* Records to process:
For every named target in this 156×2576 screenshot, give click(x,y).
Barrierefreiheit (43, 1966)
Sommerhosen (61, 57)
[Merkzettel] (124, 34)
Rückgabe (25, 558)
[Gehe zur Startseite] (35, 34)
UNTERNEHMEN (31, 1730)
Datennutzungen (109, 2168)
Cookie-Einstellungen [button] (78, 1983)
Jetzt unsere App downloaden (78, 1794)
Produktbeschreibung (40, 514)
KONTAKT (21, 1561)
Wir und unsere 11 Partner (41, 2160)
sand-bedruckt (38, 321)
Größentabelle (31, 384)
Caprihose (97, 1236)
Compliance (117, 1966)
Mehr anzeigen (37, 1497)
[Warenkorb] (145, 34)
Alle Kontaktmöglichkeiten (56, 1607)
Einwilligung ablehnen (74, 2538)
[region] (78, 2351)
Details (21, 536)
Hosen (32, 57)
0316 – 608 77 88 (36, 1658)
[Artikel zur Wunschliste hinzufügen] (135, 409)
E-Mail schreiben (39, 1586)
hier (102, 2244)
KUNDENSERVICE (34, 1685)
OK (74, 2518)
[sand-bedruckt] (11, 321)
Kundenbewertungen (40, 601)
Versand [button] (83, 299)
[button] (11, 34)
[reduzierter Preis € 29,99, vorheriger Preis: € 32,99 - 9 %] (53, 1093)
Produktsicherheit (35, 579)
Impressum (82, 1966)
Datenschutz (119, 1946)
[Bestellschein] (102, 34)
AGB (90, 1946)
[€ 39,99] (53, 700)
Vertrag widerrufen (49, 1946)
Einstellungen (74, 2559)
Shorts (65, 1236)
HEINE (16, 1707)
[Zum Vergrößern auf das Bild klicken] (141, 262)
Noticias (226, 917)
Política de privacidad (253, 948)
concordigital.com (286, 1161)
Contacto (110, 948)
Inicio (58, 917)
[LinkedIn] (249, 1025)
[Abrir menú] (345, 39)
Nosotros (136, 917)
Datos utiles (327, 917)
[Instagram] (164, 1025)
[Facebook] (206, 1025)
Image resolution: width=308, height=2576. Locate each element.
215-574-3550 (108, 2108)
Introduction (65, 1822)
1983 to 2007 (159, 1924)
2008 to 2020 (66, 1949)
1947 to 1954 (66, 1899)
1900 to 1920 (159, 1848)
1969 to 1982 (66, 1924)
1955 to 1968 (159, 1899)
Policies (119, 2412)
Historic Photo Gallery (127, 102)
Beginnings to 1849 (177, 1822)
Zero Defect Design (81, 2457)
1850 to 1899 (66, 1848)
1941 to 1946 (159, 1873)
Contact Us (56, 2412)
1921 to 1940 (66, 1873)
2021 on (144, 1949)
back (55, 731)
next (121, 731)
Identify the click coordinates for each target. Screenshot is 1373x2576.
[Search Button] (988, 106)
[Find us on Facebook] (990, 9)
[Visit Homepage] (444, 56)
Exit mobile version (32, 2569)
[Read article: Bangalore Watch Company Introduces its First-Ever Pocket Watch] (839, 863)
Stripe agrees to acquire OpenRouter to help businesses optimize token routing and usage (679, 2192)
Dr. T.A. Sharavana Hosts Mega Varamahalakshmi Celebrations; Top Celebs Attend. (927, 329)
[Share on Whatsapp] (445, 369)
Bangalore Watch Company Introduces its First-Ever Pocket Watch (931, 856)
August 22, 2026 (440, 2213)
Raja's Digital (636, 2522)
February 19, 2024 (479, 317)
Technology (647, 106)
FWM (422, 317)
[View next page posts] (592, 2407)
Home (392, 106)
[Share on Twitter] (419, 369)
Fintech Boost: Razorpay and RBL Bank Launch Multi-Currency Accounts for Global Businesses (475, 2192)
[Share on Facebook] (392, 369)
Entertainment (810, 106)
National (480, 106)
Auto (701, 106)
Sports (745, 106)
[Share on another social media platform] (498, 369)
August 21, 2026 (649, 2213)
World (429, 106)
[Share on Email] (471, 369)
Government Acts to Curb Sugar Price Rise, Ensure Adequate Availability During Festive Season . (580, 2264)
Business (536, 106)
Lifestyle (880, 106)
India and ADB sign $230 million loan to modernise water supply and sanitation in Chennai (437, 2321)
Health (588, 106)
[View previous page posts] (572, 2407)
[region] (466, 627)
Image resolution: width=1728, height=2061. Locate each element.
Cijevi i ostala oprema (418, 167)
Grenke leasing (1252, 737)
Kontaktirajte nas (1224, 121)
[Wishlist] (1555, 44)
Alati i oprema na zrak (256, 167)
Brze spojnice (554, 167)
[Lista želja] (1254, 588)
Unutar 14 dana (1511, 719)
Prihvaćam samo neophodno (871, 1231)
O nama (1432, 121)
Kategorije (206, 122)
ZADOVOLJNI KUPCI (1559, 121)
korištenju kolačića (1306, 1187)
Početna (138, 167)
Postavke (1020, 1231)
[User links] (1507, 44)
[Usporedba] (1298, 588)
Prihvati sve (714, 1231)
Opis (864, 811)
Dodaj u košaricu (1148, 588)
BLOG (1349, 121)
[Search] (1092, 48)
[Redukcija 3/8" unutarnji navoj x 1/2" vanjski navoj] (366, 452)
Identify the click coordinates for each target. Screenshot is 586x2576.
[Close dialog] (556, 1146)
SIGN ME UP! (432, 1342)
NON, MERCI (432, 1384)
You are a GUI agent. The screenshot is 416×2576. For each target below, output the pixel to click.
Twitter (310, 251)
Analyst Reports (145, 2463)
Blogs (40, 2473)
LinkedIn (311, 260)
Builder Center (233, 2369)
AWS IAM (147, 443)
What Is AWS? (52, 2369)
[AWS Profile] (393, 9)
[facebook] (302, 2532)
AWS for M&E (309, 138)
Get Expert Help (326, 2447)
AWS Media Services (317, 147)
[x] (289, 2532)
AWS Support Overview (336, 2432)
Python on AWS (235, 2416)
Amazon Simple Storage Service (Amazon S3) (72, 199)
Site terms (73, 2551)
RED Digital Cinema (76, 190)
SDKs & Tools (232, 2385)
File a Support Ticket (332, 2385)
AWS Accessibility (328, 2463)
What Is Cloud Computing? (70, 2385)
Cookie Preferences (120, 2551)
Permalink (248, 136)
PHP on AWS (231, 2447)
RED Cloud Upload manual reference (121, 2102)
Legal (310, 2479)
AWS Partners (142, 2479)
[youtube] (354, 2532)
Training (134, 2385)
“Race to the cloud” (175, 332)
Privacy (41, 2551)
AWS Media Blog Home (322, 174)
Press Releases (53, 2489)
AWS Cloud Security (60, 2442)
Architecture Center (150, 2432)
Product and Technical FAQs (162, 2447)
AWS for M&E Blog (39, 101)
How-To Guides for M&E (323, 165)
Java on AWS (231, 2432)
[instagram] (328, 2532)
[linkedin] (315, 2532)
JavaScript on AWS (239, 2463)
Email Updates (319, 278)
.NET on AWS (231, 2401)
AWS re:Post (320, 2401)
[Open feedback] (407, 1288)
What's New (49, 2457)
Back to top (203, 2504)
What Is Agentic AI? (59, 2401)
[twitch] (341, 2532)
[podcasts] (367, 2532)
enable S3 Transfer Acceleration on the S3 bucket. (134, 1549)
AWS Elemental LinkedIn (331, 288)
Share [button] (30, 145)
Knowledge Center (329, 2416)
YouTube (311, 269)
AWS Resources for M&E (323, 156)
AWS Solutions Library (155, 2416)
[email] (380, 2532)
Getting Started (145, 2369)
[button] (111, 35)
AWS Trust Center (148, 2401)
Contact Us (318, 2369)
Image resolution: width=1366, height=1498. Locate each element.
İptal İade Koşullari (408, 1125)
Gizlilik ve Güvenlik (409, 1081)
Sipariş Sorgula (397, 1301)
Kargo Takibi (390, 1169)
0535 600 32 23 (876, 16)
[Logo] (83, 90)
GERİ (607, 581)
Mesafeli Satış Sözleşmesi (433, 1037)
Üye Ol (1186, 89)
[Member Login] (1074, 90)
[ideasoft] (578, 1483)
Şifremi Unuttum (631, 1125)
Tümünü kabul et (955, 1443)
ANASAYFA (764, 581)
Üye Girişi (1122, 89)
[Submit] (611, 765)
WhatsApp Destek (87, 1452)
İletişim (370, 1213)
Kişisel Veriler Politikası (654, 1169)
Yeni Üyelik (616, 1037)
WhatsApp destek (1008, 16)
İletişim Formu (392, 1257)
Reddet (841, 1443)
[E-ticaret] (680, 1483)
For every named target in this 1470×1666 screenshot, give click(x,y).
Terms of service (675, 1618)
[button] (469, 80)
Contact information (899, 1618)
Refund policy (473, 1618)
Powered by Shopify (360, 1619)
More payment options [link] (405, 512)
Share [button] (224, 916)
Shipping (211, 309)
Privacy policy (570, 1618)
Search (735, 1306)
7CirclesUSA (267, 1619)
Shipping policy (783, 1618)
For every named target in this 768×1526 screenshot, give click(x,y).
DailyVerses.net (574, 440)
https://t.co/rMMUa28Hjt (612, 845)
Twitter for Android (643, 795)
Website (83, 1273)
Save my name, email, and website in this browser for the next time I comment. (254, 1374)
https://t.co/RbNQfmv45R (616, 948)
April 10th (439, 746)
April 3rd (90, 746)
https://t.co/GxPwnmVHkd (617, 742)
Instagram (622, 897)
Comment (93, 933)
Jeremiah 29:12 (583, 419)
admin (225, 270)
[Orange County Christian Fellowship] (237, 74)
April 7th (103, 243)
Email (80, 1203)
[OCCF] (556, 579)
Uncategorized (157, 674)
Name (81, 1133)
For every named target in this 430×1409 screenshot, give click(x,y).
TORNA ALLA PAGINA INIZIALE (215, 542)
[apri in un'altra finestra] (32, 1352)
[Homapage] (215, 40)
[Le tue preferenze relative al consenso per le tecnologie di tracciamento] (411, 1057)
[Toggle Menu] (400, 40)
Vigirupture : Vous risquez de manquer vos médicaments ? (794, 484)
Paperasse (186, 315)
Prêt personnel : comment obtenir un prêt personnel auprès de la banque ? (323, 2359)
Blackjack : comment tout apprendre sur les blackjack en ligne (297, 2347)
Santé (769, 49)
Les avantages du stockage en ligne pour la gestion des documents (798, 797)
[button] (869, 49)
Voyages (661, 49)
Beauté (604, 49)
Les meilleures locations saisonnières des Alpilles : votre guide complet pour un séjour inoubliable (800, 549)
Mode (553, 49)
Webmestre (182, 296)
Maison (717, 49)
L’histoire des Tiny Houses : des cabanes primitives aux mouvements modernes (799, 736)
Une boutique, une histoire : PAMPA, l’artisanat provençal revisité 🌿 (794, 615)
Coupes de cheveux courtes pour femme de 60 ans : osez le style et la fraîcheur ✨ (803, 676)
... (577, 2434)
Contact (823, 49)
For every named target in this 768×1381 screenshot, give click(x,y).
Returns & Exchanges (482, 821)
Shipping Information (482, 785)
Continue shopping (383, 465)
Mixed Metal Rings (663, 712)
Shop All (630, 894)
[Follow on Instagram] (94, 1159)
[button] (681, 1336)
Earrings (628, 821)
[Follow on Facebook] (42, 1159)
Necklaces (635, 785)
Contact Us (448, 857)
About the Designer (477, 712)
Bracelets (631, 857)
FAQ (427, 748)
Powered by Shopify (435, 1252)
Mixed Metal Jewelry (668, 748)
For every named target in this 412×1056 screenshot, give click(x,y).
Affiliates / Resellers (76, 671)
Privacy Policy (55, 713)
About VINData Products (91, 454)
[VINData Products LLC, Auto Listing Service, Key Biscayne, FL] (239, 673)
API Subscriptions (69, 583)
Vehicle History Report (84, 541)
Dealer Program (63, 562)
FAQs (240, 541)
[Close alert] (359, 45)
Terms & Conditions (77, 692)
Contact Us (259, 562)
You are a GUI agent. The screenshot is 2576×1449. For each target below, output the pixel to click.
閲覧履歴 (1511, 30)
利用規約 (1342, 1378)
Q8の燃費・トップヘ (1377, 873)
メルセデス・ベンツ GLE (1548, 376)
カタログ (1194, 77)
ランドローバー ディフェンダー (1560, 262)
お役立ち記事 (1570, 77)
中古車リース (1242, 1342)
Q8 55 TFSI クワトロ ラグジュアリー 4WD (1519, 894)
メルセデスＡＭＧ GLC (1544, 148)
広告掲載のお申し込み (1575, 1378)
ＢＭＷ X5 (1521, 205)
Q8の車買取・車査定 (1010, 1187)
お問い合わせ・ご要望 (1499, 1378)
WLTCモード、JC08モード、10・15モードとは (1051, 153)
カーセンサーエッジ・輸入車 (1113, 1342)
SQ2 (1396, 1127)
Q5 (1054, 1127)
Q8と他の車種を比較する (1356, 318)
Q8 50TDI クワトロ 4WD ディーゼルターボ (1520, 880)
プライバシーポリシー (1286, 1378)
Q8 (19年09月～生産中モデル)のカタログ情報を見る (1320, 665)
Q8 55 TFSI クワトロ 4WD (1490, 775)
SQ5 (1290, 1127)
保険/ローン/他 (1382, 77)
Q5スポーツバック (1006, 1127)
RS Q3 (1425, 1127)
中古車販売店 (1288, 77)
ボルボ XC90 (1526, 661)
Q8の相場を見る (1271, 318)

* Task objective: Apply a filter for "About" to the data above, then copy each line that matches.

* Written solution:
About the Designer (477, 712)
About VINData Products (91, 454)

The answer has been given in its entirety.